In a perfect world

I stand accused
There's a list a mile long
Of all my sins
Of everything that I've done wrong
I'm so ashamed
There's nowhere left for me to hide
This is the day
I must answer for my life

My fate is in the Judge's hands
But then He turns to me and says

I know you
I love you
I gave My life to save you
Love paid the price for mercy
My verdict: not guilty

How can it be?
I can't begin to comprehend
What kind of grace
Would take the place of all my sin?

I stand in awe
Now that I have been set free
And the tears well up as I look at that cross
'Cause it should have been me

My fate was in the nail scarred hands
He stretched them out for me and said

I'm falling on my knees to thank You
With everything I am I'll praise You
So grateful for the words I heard You say
~Mandisa, Not Guilty~


My friend's baby, sweet, ravaged beauty from Malawi, her eyes roll back and the first responders are doing CPR. And I could not be there to hold my friend. To bring her meals in the hospital and movies to watch and something arty to do. That's what I would do in a perfect world.


 My friend is raped and running scared, that wild look in her eye that shouts fear.
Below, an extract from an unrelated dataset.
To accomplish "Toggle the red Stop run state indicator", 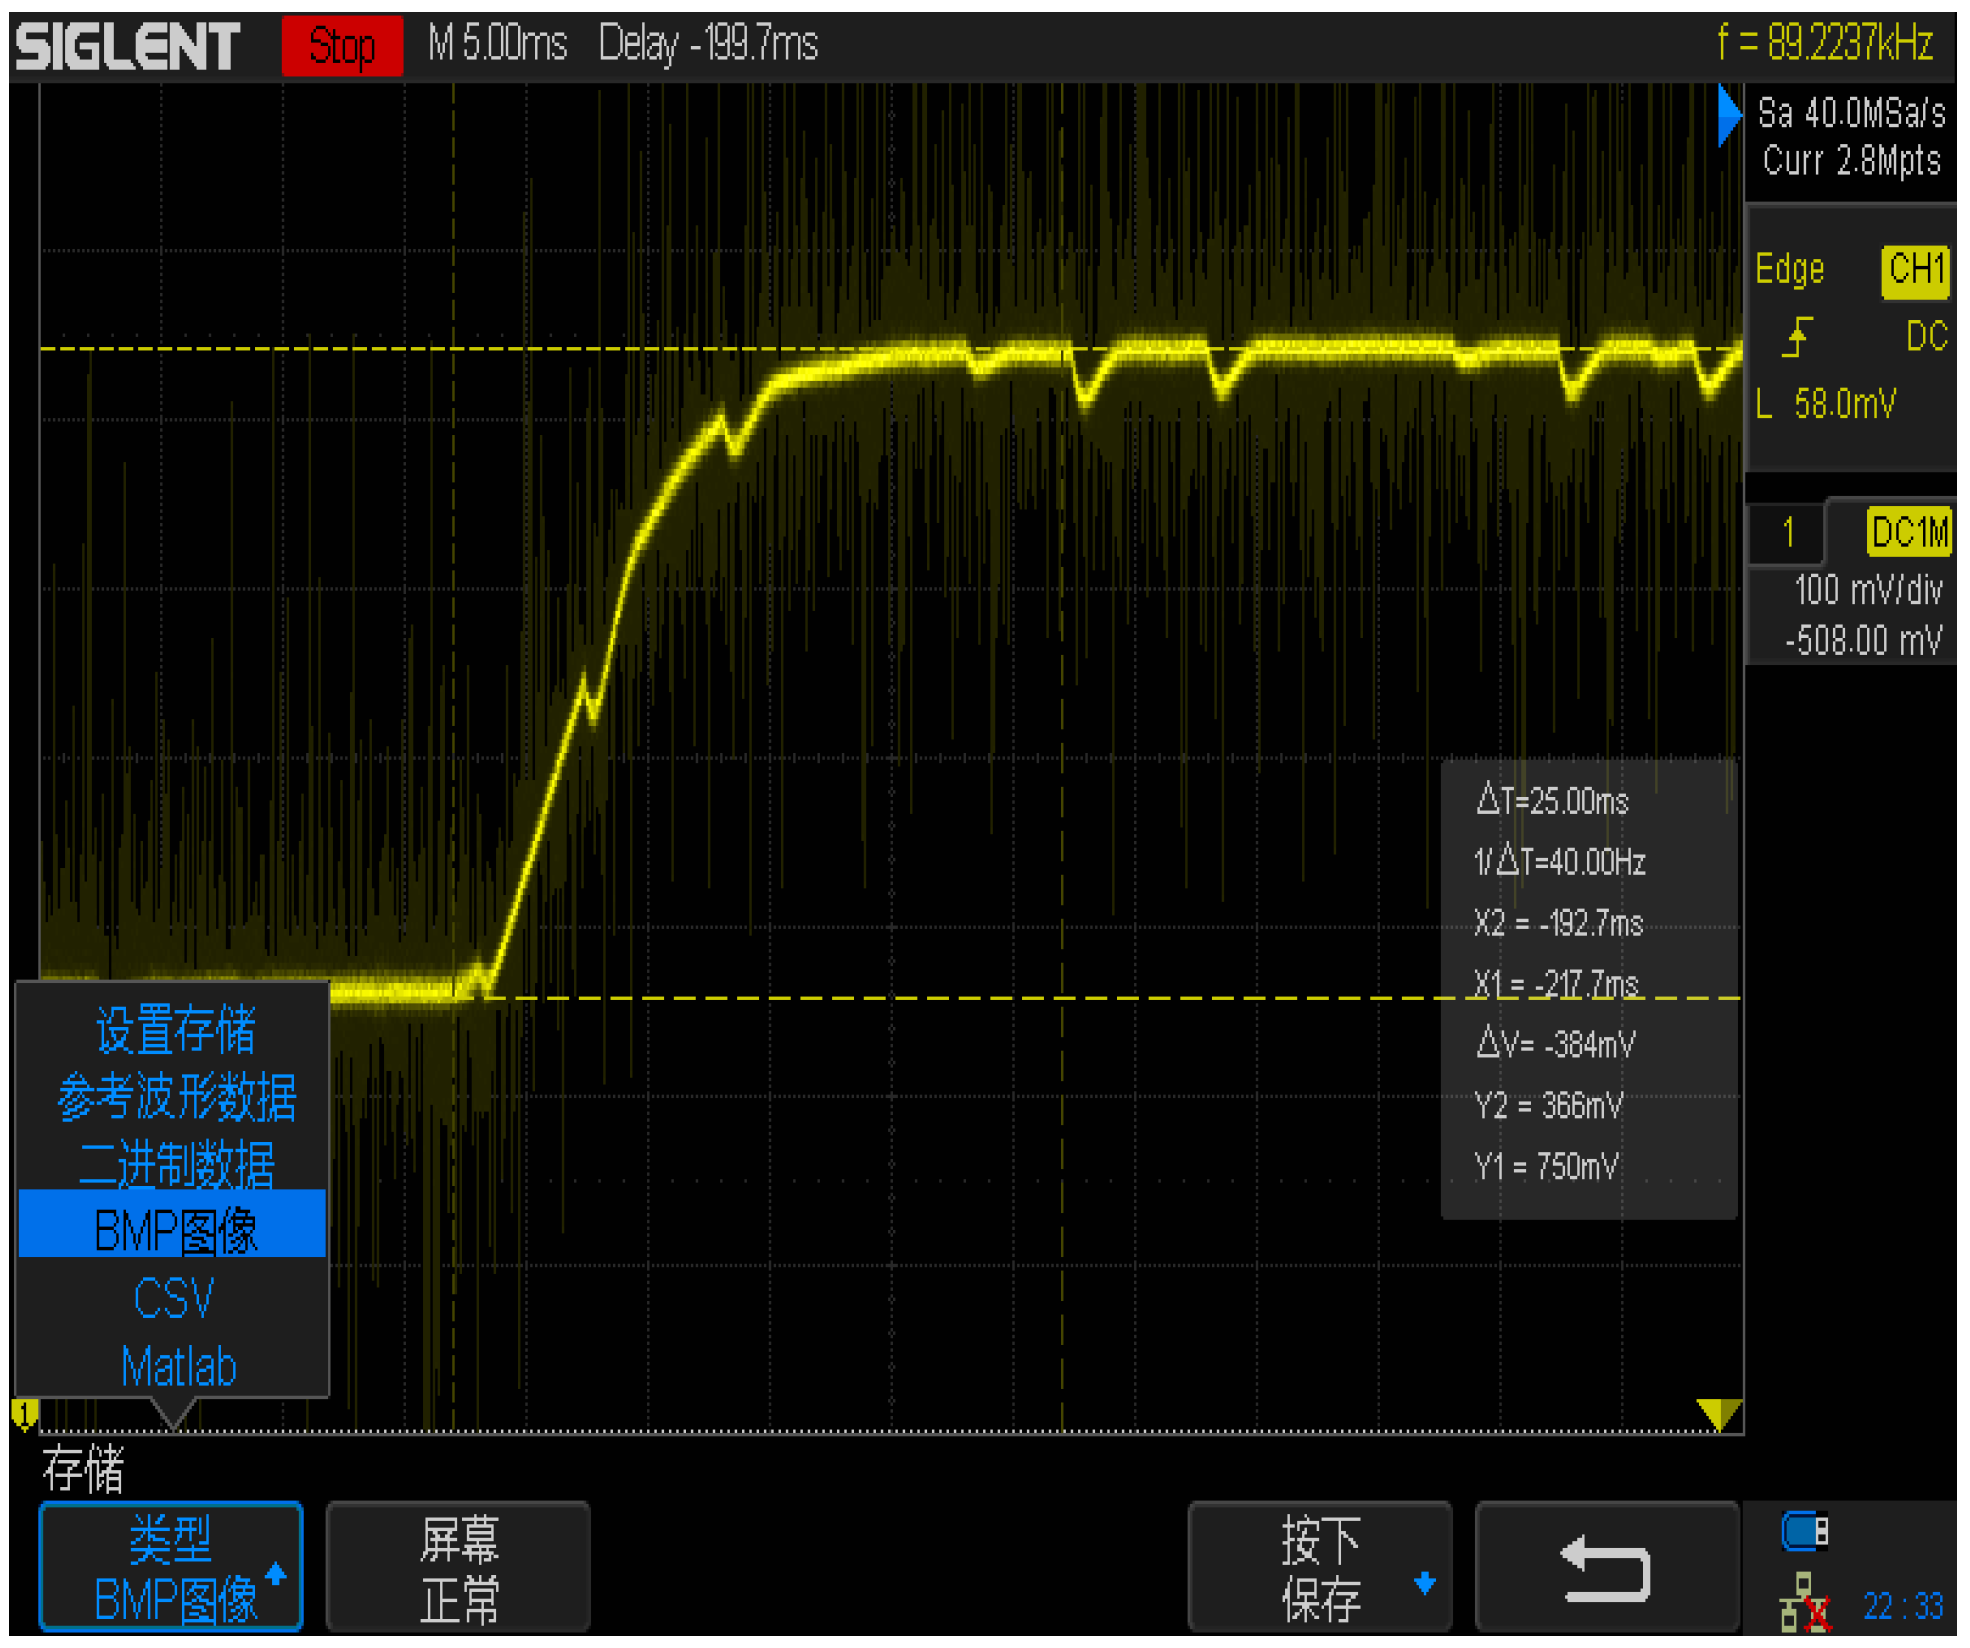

I couldn't prevent it. I couldn't keep her company the night she chose to go out because she was lonely. Because that's what I would have done in a perfect world.


I wake up punching my husband, the nightmare too real, I the string puppet mastered in sleep by the darkness of my own past. I couldn't stop myself. I couldn't avoid the nightmare. I can't change my past. That's what I would do in a perfect world.

I am a recovering perfectionist. This is pretty apparent if you walk into my home, which is more likely to be messy than picked up. You will probably find clean toilets. House-cleaning has become a rolling probabilities puzzle (will my child be hurt worse by toilet germs or the toys on the front room floor?). But I have time for my kids, now that my house doesn't have to be perfect. My kids show it too, messy mismatched clothes, dirty toes, chocolatey grins, skinned knees and grass in their hair. But they are so happy.

My cancer - constant companion since 2008 - is a pretty good cure for perfectionism. Like an instantaneous relief print of a photograph, cancer highlights what really matters and darkens those things that don't. And then there is the special needs kid that gets thrown into the mix out of the blue in 2009. Then you lose all your friends in 2010 and suddenly realize, where did I get these standards from, and are they True or false?


My kids watch more movies now, because it doesn't really matter, and they love it.

My husband occasionally cooks dinner, because it really does matter that I have a break.

We are mulling over school choices for our kids, something we've never done before. (Homeschool or die. Umm, where is that in the Bible?)


I am treating myself with a little more respect as I slowly, surely, begin to comprehend that I am not "filthy rags" to my Father, but a precious, beautiful, flawed daughter He longs to love on, lavish, support and always be with.